The best celebrity double denim looks of all time

Hard-wearing, long-lasting and eternally stylish—Vogue takes a closer look at double denim via its A-list fans, from Marilyn Monroe to Alia Bhatt to Gigi Hadid 

Cast your mind back to the dark days before Instagram. It’s 1991 and a young Hollywood star, Drew Barrymore, is snapped wearing a baggy trucker jacket and washed-out blue jeans at the Toy Soldiers film premier in LA. It’s a virtually identical denim pairing to that worn by Marilyn Monroe on the set of The Misfits in 1960, and with the advent of Tumblr in 2007, Barrymore’s look would see her heralded as a Nineties grunge style icon (all over again) and subsumed into Noughties fashion vernacular.

Cue a new generation of American stars, including Hailey Bieber and Gigi Hadid, whose modern-day reworking of the oversized, jean-on-jean formula pays dues to both Monroe and Barrymore’s pioneering talent for shopping the menswear aisle. The slouchy, Nineties throwback mood may be an Instagram mainstay for the young women who command eight-digit online followings, but in reality double denim is markedly different from most other fashion trends in that it has held fast as the ungendered uniform of the famous and non-famous alike since its rebellious beginnings in the 1950s.

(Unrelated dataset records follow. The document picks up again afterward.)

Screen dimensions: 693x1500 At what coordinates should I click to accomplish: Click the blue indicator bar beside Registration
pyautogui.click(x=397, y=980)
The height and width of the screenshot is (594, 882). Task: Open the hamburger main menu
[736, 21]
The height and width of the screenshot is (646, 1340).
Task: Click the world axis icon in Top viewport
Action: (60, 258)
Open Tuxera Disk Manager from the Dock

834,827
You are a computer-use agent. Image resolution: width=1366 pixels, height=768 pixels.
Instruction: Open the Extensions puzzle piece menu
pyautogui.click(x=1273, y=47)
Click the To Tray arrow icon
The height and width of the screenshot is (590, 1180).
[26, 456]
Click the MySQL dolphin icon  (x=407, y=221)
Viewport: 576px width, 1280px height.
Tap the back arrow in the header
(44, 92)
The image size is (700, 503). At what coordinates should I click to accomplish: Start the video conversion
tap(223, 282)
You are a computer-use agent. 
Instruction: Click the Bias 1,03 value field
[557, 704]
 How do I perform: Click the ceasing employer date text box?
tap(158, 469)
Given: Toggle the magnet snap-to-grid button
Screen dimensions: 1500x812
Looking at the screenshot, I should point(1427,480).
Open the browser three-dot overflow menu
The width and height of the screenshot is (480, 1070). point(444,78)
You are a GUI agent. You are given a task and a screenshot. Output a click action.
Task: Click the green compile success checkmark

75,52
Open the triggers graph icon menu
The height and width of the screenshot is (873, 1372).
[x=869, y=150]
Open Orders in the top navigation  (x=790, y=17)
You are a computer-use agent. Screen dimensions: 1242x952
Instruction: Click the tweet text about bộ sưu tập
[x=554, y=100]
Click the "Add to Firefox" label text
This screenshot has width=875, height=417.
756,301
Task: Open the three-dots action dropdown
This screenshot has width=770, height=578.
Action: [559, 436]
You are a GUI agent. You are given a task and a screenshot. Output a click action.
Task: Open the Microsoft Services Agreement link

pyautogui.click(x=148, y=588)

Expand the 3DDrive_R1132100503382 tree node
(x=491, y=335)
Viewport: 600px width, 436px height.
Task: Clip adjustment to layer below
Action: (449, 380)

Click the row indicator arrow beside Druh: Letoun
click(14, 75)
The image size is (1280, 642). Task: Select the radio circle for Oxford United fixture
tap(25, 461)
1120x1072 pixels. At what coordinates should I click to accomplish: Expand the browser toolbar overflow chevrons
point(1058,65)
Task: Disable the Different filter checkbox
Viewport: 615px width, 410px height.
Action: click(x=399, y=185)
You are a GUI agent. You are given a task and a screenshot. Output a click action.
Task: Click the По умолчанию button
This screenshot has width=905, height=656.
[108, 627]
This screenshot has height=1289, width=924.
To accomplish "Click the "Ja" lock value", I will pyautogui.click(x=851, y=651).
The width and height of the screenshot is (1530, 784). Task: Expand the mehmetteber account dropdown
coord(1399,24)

The phrase “Canadian tuxedo” is itself reported to have originated in 1951 after Bing Crosby was refused entry to a Canadian hotel because he was wearing an off-duty, all-denim ensemble. Celebrity status notwithstanding, he’d failed to meet the acceptable dress code. By the close of the decade, Elvis’s workaday duo of jeans and denim jacket was an unnerving proposition for the upper echelons of the American middle classes who feared for the morality of their teenage offspring. Unsurprisingly, for his youthful global fan base, this guaranteed the look caught on, with the star’s non-conformist style distinguishing a new kind of pop culture hero who had the confidence to celebrate his working-class roots through what he wore.

It’s no coincidence that head-to-toe denim has earmarked other radical musicians ever since. Flick to Blondie frontwoma, Debbie Harry, on stage in 1978 wearing a cropped denim jacket teamed with indigo jeans tucked into knee-high boots, her feline eyes fiercely circled with sooty kohl. Or Sade, the British-Nigerian singer and songwriter who, back in the Eighties, revitalised the notion of polished femininity in pop music while wearing a pared-back chambray shirt and blue jeans.

Closer to home, the likes of Priyanka Chopra. Alia Bhatt and Anushka Sharma have also championed the trend. No one has hit the power-down button on the double-denim trend yet because its egalitarian powers are unchanged. And, alongside Lauren Hutton, Madonna and Rihanna., that’s a pretty good principle to dress by.